# Bad paint job



## preecematt (Sep 25, 2012)

Brought a 61 plate Focus from a main dealer about 2 months ago, and detailed it about a week later and noticed that all down the passenger side its not metallic/nice and shiny, its sort of a matte look and really rough especially behind the door handles and in the sun its an obvious shade or 2 lighter than the front wing, so I've got 2 bad passenger doors and the rear bumper, so its obviously been in a crash and had a bodge job done, + there is horrific orange peel on the whole car. I know for the Orange peel I'll need to wetsand but with the bad paint job would a wetsand sort it or could I use the DA. To give you an idea I've got a £1200 quote to get the paint sorted lol. I only noticed the bad paintwork on the decontamination stage :-( or else I wouldn't of brought the car. Any help would be massively appreciated. Thanks in advance, Matt


----------



## SystemClenz (Oct 31, 2008)

Hi Matt.

Sorry to hear about the bodge job, unfortunately machine polishing won't correct the colour, it will help to increase the gloss and as you've said the orange peel can be removed by wet sanding, have you don't this before? If not I'd recommend getting scrap panel to practice on first as this can go horribly wrong! 

Just because it's had a bit of work doesn't mean it's been in a accident so please don't worry about that, could be as simple as a scrape and they've paid peanuts for the fix!

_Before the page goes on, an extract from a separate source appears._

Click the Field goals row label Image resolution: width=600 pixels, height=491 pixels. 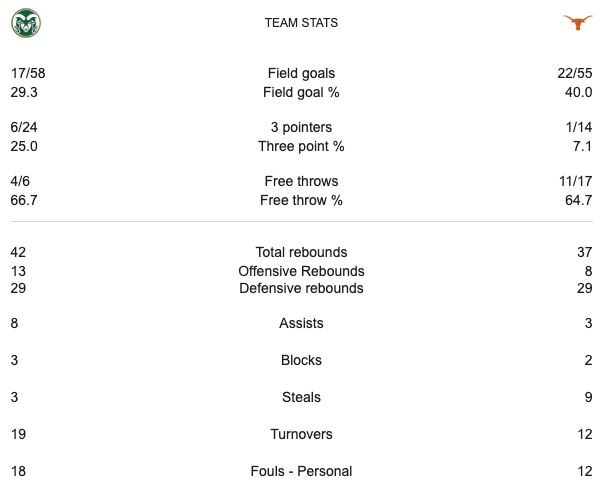pyautogui.click(x=301, y=73)
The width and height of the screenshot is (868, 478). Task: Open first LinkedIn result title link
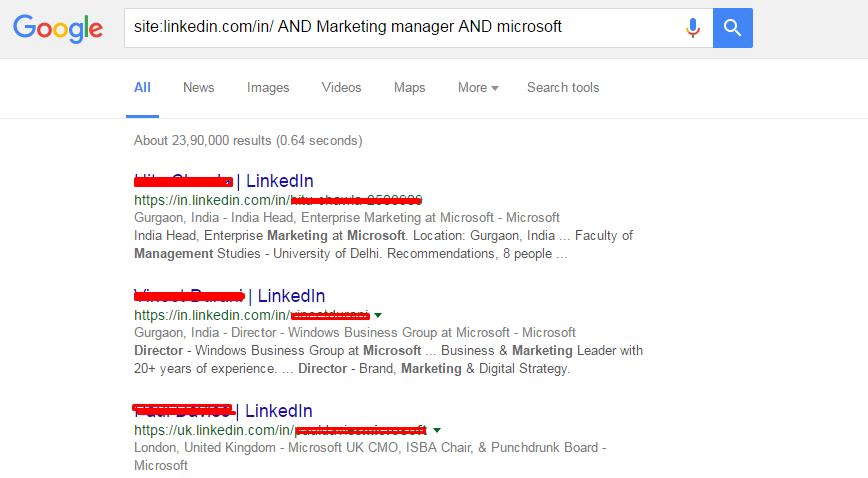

Good luck with it and please keep us updated.


----------



## turbosnoop (Apr 14, 2015)

What ford dealer was it? Not furrows by any chance, just looking at your location


----------



## preecematt (Sep 25, 2012)

SystemClenz said:


> Hi Matt.
> 
> Sorry to hear about the bodge job, unfortunately machine polishing won't correct the colour, it will help to increase the gloss and as you've said the orange peel can be removed by wet sanding, have you don't this before? If not I'd recommend getting scrap panel to practice on first as this can go horribly wrong!
> 
> ...


No I've never wet sanded before lol. Just assuming it was an accident because the rear arch liners are hanging off and with said problems as well. Really peefed off as to me the car cost a lot of money especially for my age. Any advice on wet sanding??


----------



## preecematt (Sep 25, 2012)

turbosnoop said:


> What ford dealer was it? Not furrows by any chance, just looking at your location


Funnily enough it was lol, Furrows at Shrewsbury


----------



## Clancy (Jul 21, 2013)

Take the door cards and sound deadening out of the doors and look at the back of the panels, it may show up if there was any panel damage or not 

If the paint is off then unfortunately no polishing will help it will always be the wrong colour, got any photos ?


----------



## preecematt (Sep 25, 2012)

Clancy said:


> Take the door cards and sound deadening out of the doors and look at the back of the panels, it may show up if there was any panel damage or not
> 
> If the paint is off then unfortunately no polishing will help it will always be the wrong colour, got any photos ?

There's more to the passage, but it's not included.